La procura della Corte dei Conti chiedeva:
1) € 195.338,15, a titolo di differenze retributive indebitamente percepite in violazione del regime di tempo pieno;
2) € 6.572,65, a titolo di importi stipendiali indebitamente percepiti nei giorni in cui, pur trovandosi a Milano per lo svolgimento di una non consentita attività libero-professionale, risultava aver svolto attività didattiche presso l’Università, ovvero assente per malattia;
3) € 220.000,00, a titolo di “…compensi derivanti da attività non autorizzata…”, per la quale non era stata “…richiesta l’autorizzazione…” indebitamente percepiti “…sotto forma di utili societari…” distribuiti dalla società Y, ma, in effetti, per lo svolgimento “…di incarichi (…) espletati utilizzando il predetto schermo societario….

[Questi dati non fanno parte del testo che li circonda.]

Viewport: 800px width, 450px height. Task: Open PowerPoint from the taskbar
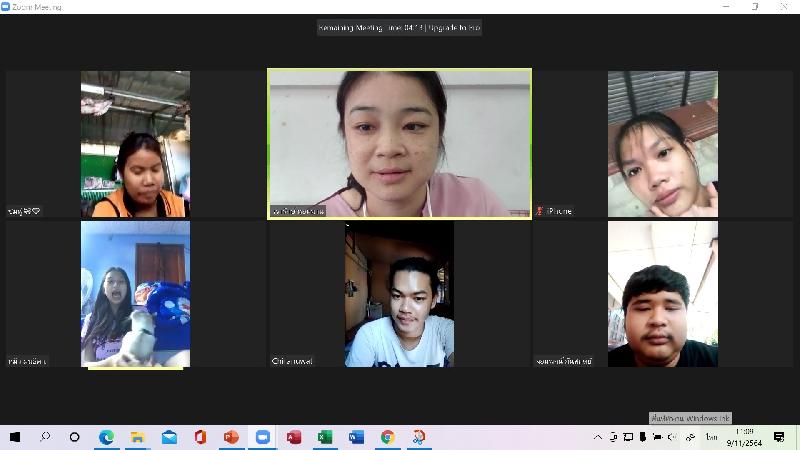coord(231,437)
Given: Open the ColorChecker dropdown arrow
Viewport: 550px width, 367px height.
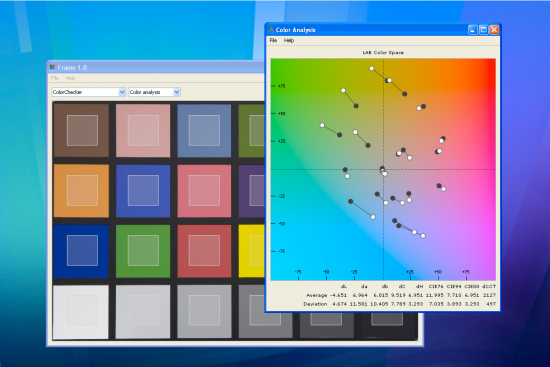Looking at the screenshot, I should pos(122,92).
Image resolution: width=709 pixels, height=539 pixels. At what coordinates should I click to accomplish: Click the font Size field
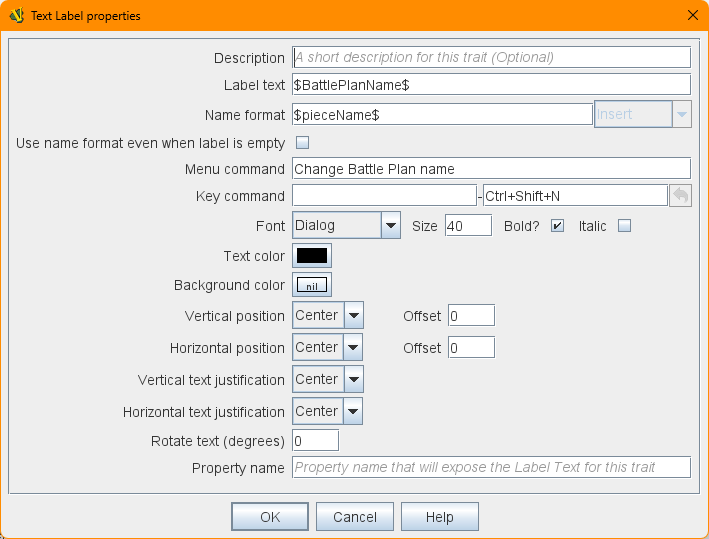coord(468,225)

Per quanto concerne l’indebita percezione del trattamento stipendiale di professore universitario a tempo pieno nei cinque anni, ritiene il Collegio che l’avanzata domanda sia meritevole di essere accolta, non sussistendo, invero, alcun dubbio, alla luce delle inequivocabili risultanze delle indagini svolte dalla Guardia di Finanza su delega del requirente penale, sul fatto che la convenuta, pur avendo optato per il suddetto regime di tempo pieno quale professore associato della Facoltà di Medicina (ed essendo, pertanto, abilitata a svolgere esclusivamente attività libero-professionale intramoenia), abbia, invece, esercitato una non consentita attività libero-professionale extramuraria, e, conseguentemente, percependo indebitamente la differenza stipendiale prevista dall’art. 36, comma 6 del D.P.R. n. 382/1980.
All’esito di tali puntuali e documentate investigazioni, infatti, è stato accertato che la X, nel periodo dal 2009 al 2014, effettuò, nella qualità di “medico competente” ai sensi del d.lgs. n. 81/2008, numerosissime visite di controllo nei confronti dei dipendenti di importanti società aventi sede a Milano, ancorché con l’intermediazione della società a responsabilità limitata Y (di cui era amministratore unico il marito e di cui essa stessa era socia al 50% con il figlio), che aveva all’uopo stipulato apposite convenzioni con dette società.
Pertanto ritiene il Collegio che dal danno dedotto in giudizio, pari ad euro 195.383,15, debba essere detratto solo l’importo pari al 38% (vale a dire all’aliquota media applicata in sede di ritenuta alla fonte da parte dell’Università degli studi di Bari) e che, pertanto, la convenuta deve essere condannata al pagamento della somma di euro 121.109,65, oltre accessori come indicato in dispositivo.